Secs. 2 - All the cash balances and accumulated amounts corresponding to the share of the
Philippine Amateur Athletic Federation/Ministry of Youth and Sports Development, pursuant to
Section 6 of Republic Act No. 6632, not remitted by the Philippine Racing Club, Inc./Manila
Jockey Club Inc., are hereby transferred to the Philippine Racing Commission to be constituted
into a TRUST FUND to be used exclusively for the payment of additional prizes for races
sponsored by the Commission and for necessary capital outlays and other expenses relative to
horse-breeding activities of the National Stud Farm. x x x x x x [E.O. No. 88]
xxxxxxxxx
Sec. 2. Any provision of law to the contrary notwithstanding, all cash balances and accumulated
amounts corresponding to the share of the Philippine Amateur Athletic Federation/Ministry of
Youth and Sports Development, pursuant to Republic Act No. 6631, not remitted by the Manila
Jockey Club, Inc., are hereby constituted into a TRUST FUND to be used exclusively for the
payment of additional prizes for races sponsored by the Philippine Racing Commission and for
the necessary capital outlays and other expenses relative to horse-breeding activities of the
National Stud Farm. x x x x x x. [E.O. No. 89]
While herein petitioners might have relied on a prior opinion issued by an administrative
body, the well-entrenched principle is that the State could not be estopped by a mistake
committed by its officials or agents.[33] Well-settled also is the rule that the erroneous application
of the law by public officers does not prevent a subsequent correct application of the law.
[34]
Although there was an initial interpretation of the law by PHILRACOM, a court of law could
not be precluded from setting that interpretation aside if later on it is shown to be inappropriate.
Moreover, the detrimental consequences of depriving the city hospitals and other
institutions of the funds needed for rehabilitation of drug dependents and other patients are all
too obvious.It goes without saying that the allocation of breakages in favor of said institutions is
a policy decision in pursuance of social development goals worthy of judicial approbation.

Nor could we be oblivious to the reality that horse racing although authorized by law is still
a form of gambling.
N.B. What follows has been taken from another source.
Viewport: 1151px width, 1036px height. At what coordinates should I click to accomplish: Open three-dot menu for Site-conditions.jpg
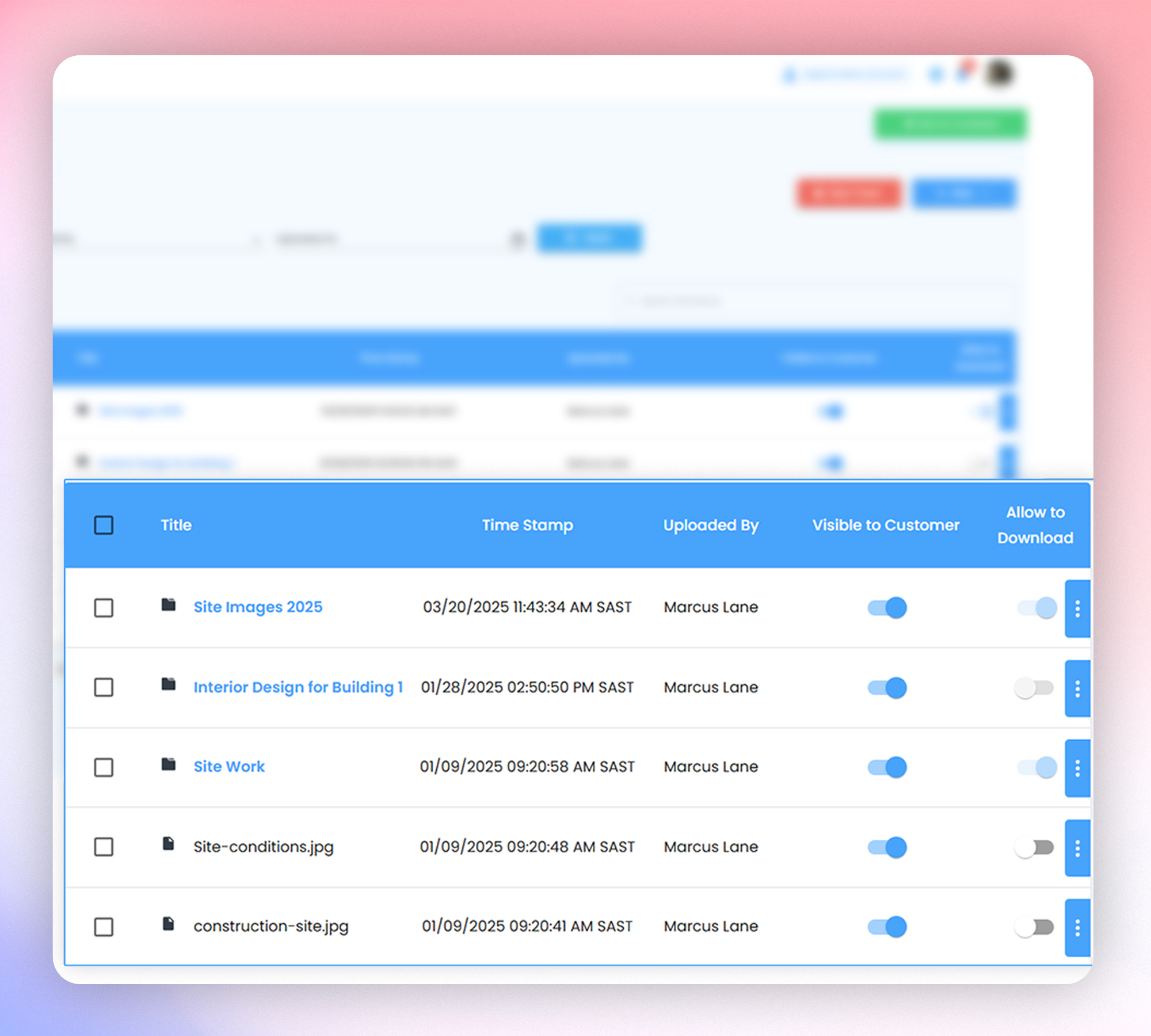[x=1077, y=848]
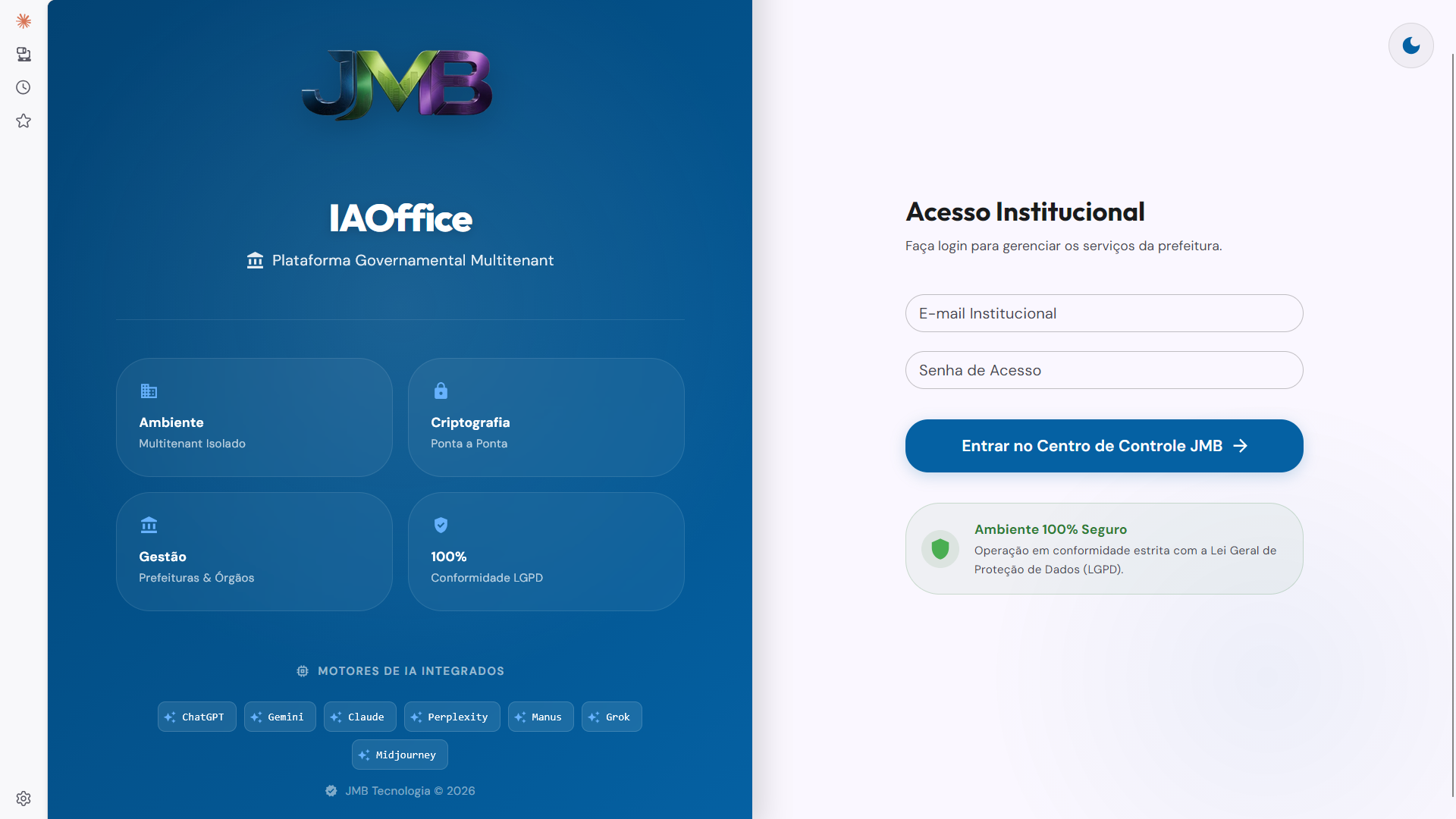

Gambling is essentially antagonistic to the aims of enhancing national
productivity and self-reliance.[35] For this reason, legislative franchises impose limitations on
horse racing and betting. Petitioners contention that a gambling franchise is a public contract
protected by the Constitutional provision on non-impairment of contract could not be left
unqualified. For as well said in Lim vs. Pacquing:[36]
x x x it should be remembered that a franchise is not in the strict sense a simple contract but
rather it is, more importantly, a mere privilege specially in matters which are within the
governments power to regulate and even prohibit through the exercise of the police
power. Thus, a gambling franchise is always subject to the exercise of police power for the
public welfare.[37]
That is why we need to stress anew that a statute which authorizes a gambling activity or
business should be strictly construed, and every reasonable doubt be resolved so as to limit
rather than expand the powers and rights claimed by franchise holders under its authority.[38]
WHEREFORE, there being no reversible error, the appealed decision and the resolution of
the respondent Court of Appeals in CA-G.R. SP No. 25251, are hereby AFFIRMED, and the
instant petition is hereby DENIED for lack of merit.
Costs against petitioners.
SO ORDERED.
Davide, Jr., C.J. (Chairman), Melo, Vitug, and Panganiban JJ., concur.